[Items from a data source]
#####
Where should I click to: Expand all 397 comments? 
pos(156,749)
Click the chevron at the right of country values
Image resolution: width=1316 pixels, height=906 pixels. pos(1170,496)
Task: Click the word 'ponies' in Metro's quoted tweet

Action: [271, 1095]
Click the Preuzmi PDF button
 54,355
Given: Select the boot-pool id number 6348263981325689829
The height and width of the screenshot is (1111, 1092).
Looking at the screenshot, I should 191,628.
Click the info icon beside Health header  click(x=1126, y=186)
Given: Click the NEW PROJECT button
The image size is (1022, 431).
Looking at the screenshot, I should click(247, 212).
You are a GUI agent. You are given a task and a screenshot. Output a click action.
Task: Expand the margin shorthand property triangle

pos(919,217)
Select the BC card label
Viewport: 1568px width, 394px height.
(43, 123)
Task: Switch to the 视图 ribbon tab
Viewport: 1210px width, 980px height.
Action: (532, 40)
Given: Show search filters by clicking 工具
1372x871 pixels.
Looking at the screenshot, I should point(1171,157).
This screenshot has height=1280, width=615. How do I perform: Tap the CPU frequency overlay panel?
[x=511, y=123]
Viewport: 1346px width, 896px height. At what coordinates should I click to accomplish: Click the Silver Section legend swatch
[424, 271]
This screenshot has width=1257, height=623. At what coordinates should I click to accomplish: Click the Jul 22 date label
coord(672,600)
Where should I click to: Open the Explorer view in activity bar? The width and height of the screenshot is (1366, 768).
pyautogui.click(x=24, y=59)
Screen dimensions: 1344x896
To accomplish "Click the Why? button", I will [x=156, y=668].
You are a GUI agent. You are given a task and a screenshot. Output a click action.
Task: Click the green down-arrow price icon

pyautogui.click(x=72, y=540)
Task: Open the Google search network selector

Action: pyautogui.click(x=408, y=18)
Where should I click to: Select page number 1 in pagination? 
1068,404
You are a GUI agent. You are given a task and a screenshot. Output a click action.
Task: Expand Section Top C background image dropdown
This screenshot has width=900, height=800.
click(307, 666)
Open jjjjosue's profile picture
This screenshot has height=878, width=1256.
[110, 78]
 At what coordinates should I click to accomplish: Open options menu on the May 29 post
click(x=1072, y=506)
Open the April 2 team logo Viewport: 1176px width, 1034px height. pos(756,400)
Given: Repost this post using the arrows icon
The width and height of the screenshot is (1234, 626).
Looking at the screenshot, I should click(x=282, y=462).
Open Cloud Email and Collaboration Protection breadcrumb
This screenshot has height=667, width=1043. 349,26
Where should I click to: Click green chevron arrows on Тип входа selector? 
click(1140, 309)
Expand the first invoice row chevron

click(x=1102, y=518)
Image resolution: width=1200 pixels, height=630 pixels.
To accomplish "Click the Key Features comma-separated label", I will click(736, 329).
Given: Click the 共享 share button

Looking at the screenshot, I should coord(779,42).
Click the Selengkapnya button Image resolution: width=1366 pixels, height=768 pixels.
#####
** THE PROBLEM **
All of the entries above must be quoted exactly.

** TASK OUTPUT **
Where should I click to: Expand all 397 comments? 
pos(156,749)
Click the chevron at the right of country values
Image resolution: width=1316 pixels, height=906 pixels. pos(1170,496)
Task: Click the word 'ponies' in Metro's quoted tweet

Action: [271, 1095]
Click the Preuzmi PDF button
 54,355
Given: Select the boot-pool id number 6348263981325689829
The height and width of the screenshot is (1111, 1092).
Looking at the screenshot, I should 191,628.
Click the info icon beside Health header  click(x=1126, y=186)
Given: Click the NEW PROJECT button
The image size is (1022, 431).
Looking at the screenshot, I should click(247, 212).
You are a GUI agent. You are given a task and a screenshot. Output a click action.
Task: Expand the margin shorthand property triangle

pos(919,217)
Select the BC card label
Viewport: 1568px width, 394px height.
(43, 123)
Task: Switch to the 视图 ribbon tab
Viewport: 1210px width, 980px height.
Action: (532, 40)
Given: Show search filters by clicking 工具
1372x871 pixels.
Looking at the screenshot, I should point(1171,157).
This screenshot has height=1280, width=615. How do I perform: Tap the CPU frequency overlay panel?
[x=511, y=123]
Viewport: 1346px width, 896px height. At what coordinates should I click to accomplish: Click the Silver Section legend swatch
[424, 271]
This screenshot has width=1257, height=623. At what coordinates should I click to accomplish: Click the Jul 22 date label
coord(672,600)
Where should I click to: Open the Explorer view in activity bar? The width and height of the screenshot is (1366, 768).
pyautogui.click(x=24, y=59)
Screen dimensions: 1344x896
To accomplish "Click the Why? button", I will [x=156, y=668].
You are a GUI agent. You are given a task and a screenshot. Output a click action.
Task: Click the green down-arrow price icon

pyautogui.click(x=72, y=540)
Task: Open the Google search network selector

Action: pyautogui.click(x=408, y=18)
Where should I click to: Select page number 1 in pagination? 
1068,404
You are a GUI agent. You are given a task and a screenshot. Output a click action.
Task: Expand Section Top C background image dropdown
This screenshot has width=900, height=800.
click(307, 666)
Open jjjjosue's profile picture
This screenshot has height=878, width=1256.
[110, 78]
 At what coordinates should I click to accomplish: Open options menu on the May 29 post
click(x=1072, y=506)
Open the April 2 team logo Viewport: 1176px width, 1034px height. pos(756,400)
Given: Repost this post using the arrows icon
The width and height of the screenshot is (1234, 626).
Looking at the screenshot, I should click(x=282, y=462).
Open Cloud Email and Collaboration Protection breadcrumb
This screenshot has height=667, width=1043. 349,26
Where should I click to: Click green chevron arrows on Тип входа selector? 
click(1140, 309)
Expand the first invoice row chevron

click(x=1102, y=518)
Image resolution: width=1200 pixels, height=630 pixels.
To accomplish "Click the Key Features comma-separated label", I will click(736, 329).
Given: Click the 共享 share button

Looking at the screenshot, I should coord(779,42).
Click the Selengkapnya button Image resolution: width=1366 pixels, height=768 pixels.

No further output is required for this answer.